By Emily Geraon April 30, 2012 01:23 pm 3Comments

Former BioShock designer Steve Gaynor announced today a new Oregon-based independent studio, The Fullbright Company, founded alongside fellow 2K Marin colleagues Johnnemann Nordhagen and Karla Zimonja.

The small team is developing a first-person exploration-based PC title influenced in part by atmospheric first-person games and the open-ended design of BioShock.

"Since we are a small team and we don't have a ton of resources, we wanted to take one part of that BioShock experience," Gaynor told Polygon in an interview today.

"Basically strip out the combat and all the life and death danger that comes with games that are about shooting or any kind of running from enemies, and make it exclusively about being in a place that's extremely immersive and believable, and letting the player explore the environment and interrogate it really deeply and pull the story out from there. It's about exploring a place and finding what's there and what happened there."
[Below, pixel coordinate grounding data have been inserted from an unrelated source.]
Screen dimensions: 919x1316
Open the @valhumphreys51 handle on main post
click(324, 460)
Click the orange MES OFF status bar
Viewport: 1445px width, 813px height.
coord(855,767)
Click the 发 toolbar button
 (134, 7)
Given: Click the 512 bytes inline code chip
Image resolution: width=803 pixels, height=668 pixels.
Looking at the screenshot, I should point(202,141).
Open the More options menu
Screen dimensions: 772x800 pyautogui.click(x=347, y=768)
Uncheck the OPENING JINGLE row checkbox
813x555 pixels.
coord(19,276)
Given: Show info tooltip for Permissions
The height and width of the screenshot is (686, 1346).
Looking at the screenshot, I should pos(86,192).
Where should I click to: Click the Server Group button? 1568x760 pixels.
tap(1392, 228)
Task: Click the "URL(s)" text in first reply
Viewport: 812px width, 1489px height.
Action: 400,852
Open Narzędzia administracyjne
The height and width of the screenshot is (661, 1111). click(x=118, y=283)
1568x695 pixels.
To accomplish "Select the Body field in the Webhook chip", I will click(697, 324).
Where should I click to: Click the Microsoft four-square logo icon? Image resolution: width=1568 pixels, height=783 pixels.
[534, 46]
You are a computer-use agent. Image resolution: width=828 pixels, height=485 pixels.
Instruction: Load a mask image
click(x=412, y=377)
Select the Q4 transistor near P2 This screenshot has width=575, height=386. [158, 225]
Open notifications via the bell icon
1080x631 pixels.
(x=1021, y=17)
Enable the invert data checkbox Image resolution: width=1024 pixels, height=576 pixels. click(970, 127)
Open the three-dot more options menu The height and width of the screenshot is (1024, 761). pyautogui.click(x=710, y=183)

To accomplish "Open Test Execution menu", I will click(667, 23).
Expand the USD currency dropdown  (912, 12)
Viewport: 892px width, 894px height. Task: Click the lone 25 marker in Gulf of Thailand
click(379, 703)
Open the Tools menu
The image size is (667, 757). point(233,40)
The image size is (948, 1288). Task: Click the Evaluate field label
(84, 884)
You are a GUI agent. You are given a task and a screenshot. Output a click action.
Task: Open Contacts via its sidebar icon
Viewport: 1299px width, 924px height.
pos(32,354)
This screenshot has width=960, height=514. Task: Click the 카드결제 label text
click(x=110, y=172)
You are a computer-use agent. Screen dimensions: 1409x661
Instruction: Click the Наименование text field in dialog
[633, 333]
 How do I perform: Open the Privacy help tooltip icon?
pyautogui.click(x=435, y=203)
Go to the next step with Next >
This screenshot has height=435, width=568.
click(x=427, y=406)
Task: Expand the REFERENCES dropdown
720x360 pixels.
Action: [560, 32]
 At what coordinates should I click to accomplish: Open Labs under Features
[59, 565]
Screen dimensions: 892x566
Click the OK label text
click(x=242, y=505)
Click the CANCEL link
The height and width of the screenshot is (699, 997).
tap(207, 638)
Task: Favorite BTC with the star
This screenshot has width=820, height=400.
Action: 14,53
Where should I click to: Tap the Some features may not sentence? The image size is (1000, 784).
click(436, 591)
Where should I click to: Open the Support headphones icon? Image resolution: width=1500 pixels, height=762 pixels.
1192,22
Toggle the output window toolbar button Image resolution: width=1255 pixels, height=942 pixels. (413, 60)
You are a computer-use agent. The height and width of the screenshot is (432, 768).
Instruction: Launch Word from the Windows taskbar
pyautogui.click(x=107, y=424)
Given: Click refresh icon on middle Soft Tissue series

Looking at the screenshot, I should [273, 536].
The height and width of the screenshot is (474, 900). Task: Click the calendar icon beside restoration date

Describing his creative influences for the title in-development, Gaynor stated:

"I'm going to drop this on you without any further explanation but two of my biggest creative influences are System Shock and My So-Called Life.

"They are influences on two very opposite ends of the scale as far as the experience and the fiction and aesthetic."

Gaynor previously worked with Nordgagen and Zimonja on BioShock 2 DLC Minerva's Den before reforming independently under The Fullbright Company banner.

"I think that independent development has a huge advantage in agility and the freedom to try stuff that I guess is more risky. And we are doing a game that doesn't fit into a very clear genre, that couldn't be marketable I'm guessing on the scale of the companies that we've worked for before require."

The Fullbright Company is aiming to release the title next year but hope to have a showable section available for press later this year.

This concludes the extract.